If A Mouse Clicks in A VM, Will Anyone Measure It?



"Imagine, for instance, if you can make sure that any link that is in an email didn’t actually get executed on your local computer but instead got executed in an isolated browser, which was running out at our edge. We have all the components to be able to do that. And if you look back at all of the security incidents that have happened across the space, that one technology closes the biggest hole in most enterprise IT spaces.”

—Matthew Prince, CEO, Cloudflare (2021 Q3 Earnings Call Transcript)  

Cloudflare, if you’re not familiar with them, is a fast-growing company whose stated goal is to build a better Internet. They’re an interesting and innovative company; that aside, the point in highlighting Matthew Prince’s quote is to look a bit farther ahead in the email space. Proxied pixel opens won’t be the last change to shake things up! (Cloudflare has also launched an email-address routing service)

The wake and turbulence of Apple’s MPP — slower off the mark than worry would have had it — prompted some re-thinking of the end-to-end data flow of email. I’d like to suggest, we’re not done yet. Getting “clickstream” data in place may seem like a solution — but read that top quote again, and reconsider. Will your clickstream solution provide the metrics you’re after if (or, more likely, when) that click opens a cloud-based browser session instead?

Viewed coldly, hyperlink clicks that open a browser are an incredibly invasive technology. The Web browser — call it what it is, “my” browser and “your” browser — is the major juncture between your private world and the world of commerce. A hyperlink in an email message doesn’t just open the page linked. That page, in turn, runs several dozen scripts (on average) that gather, log, and report your data to dozens of other endpoints.

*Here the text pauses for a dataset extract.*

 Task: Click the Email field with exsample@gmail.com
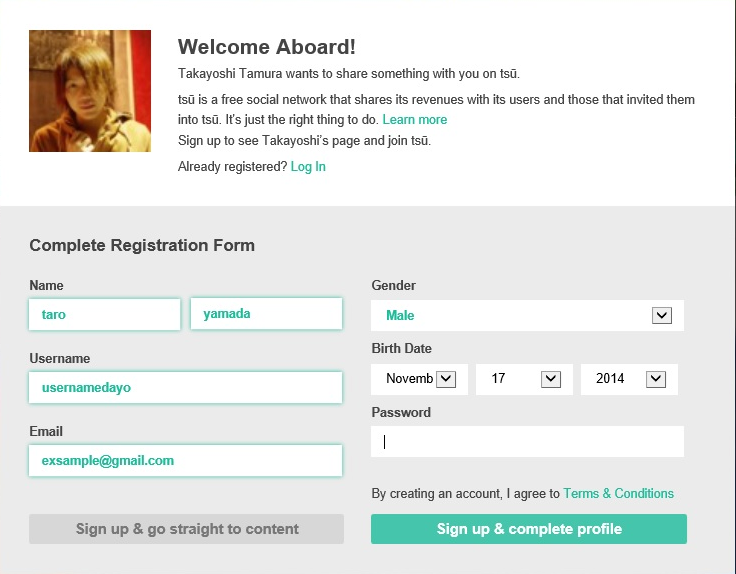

Case in point; Apple’s made some hay (or Hey.com) out of Mail Privacy, but an email from Apple with a hyperlink to Apple.com fires up, among others:

  • Omniture SiteCatalyst (usage statistics)
  • Adobe Marketing Cloud (usage statistics)
  • Adobe Target Standard
  • Adobe Target 2.0
  • Adobe Analytics
  • Okta
  • Microdata for Google Shopping
  • Facebook Domain Verification
  • Akamai CDN

That’s not an Apple-specific knock. Hey.com and CampaignGenius.io also run 3rd-party scripts that glean data from browser sessions. I’d bet your company website does as well.

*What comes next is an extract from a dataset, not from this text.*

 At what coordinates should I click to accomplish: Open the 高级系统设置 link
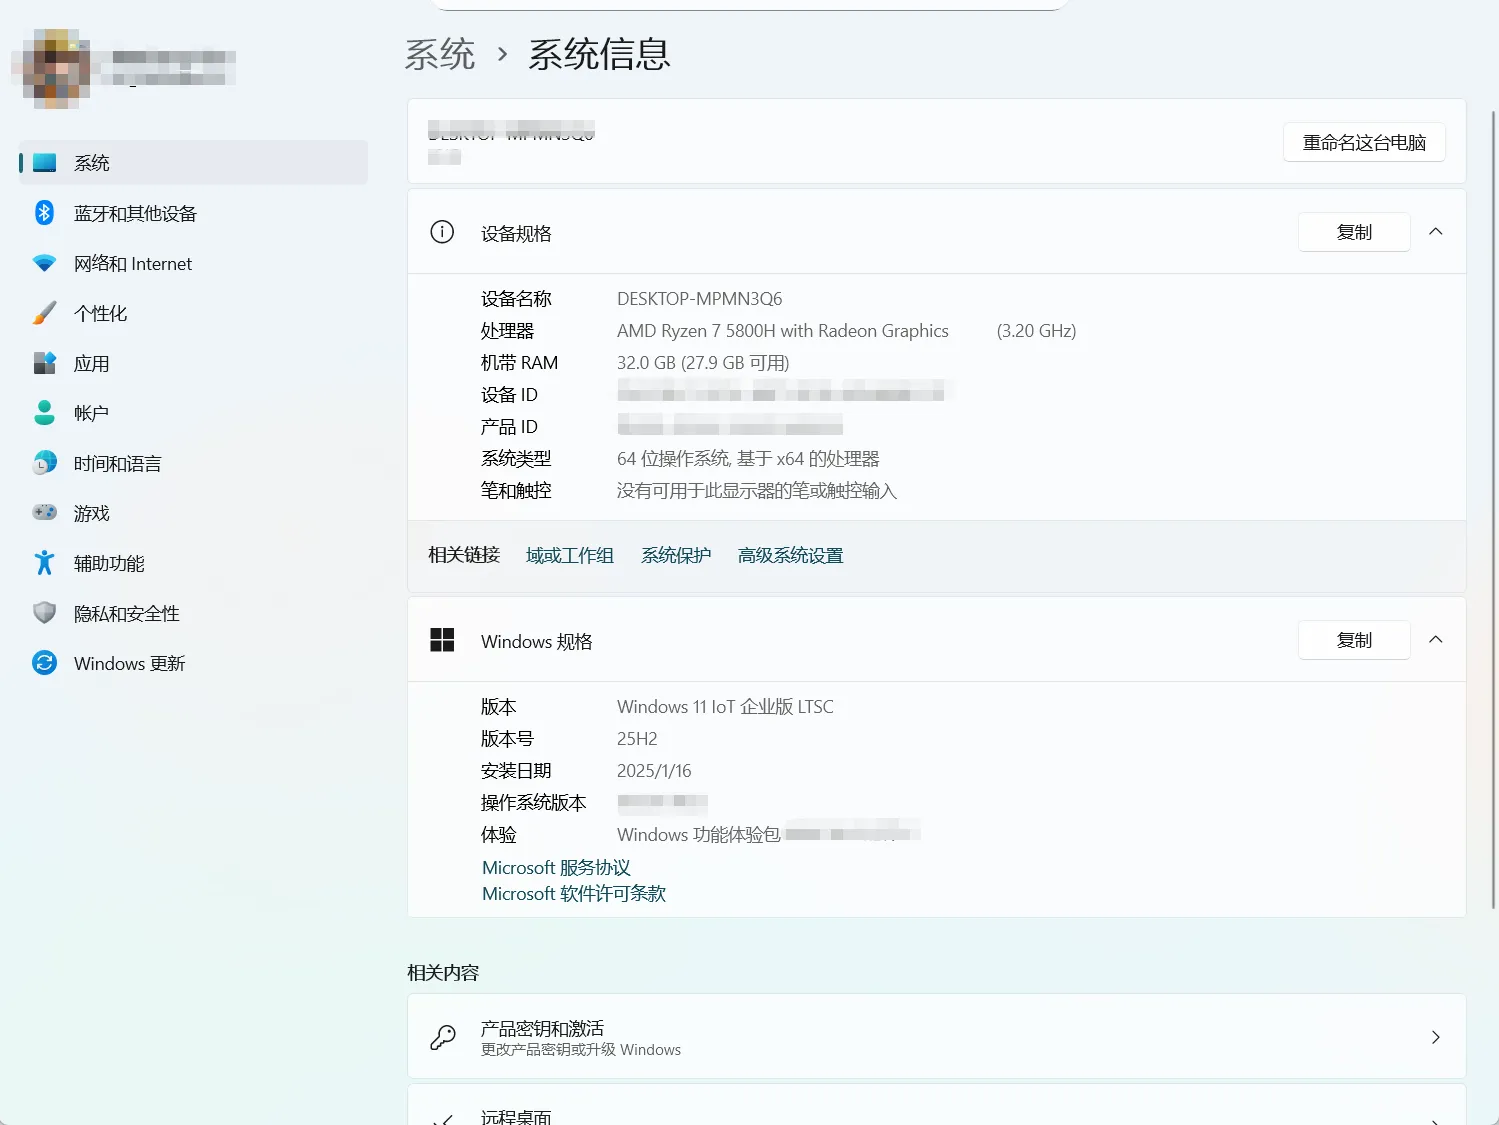point(789,555)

Somewhere along the way, we internalized a notion that pixels in email are “spying”, but scripts on websites are OK. The walls are starting to go up on “spy pixels.”  Do you think there won’t be a similar mindset shift around web browsers, which are inherently far more invasive? (Browser: Javascript; email: dumb.)

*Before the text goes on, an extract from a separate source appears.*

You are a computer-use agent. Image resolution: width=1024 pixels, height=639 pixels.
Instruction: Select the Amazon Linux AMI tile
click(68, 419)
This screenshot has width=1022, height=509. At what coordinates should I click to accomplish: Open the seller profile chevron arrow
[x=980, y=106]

Matthew Prince & company are already thinking about solutions.

Imagine the impact if hyperlink clicks always launch an isolated browser session on a cloud-based VM. Every click would spin up a new, history-free machine with no location, no cookies, no history, no meaningful user-agent, and so on. Every visit, every visitor = blank slate & start over.

It may sound like a stretch, but it’s not. Amazon started experimenting with virtual browser sessions a decade ago ( ‘Amazon Silk’ on Wikipedia.)  AWS sells corporate VM-instead-of-PC solutions today; Google Cloud developers have a cloud shell for every GCS tab.

To put that in more plain language — we’ve gotten accustomed to the fat-on-cookies browser application living and running on our devices, but that doesn’t mean it’s going to stay there. There are substantial benefits to moving the browser session out to the cloud (or the edge) — privacy, security, malware, performance, maintenance, and storage to name a few.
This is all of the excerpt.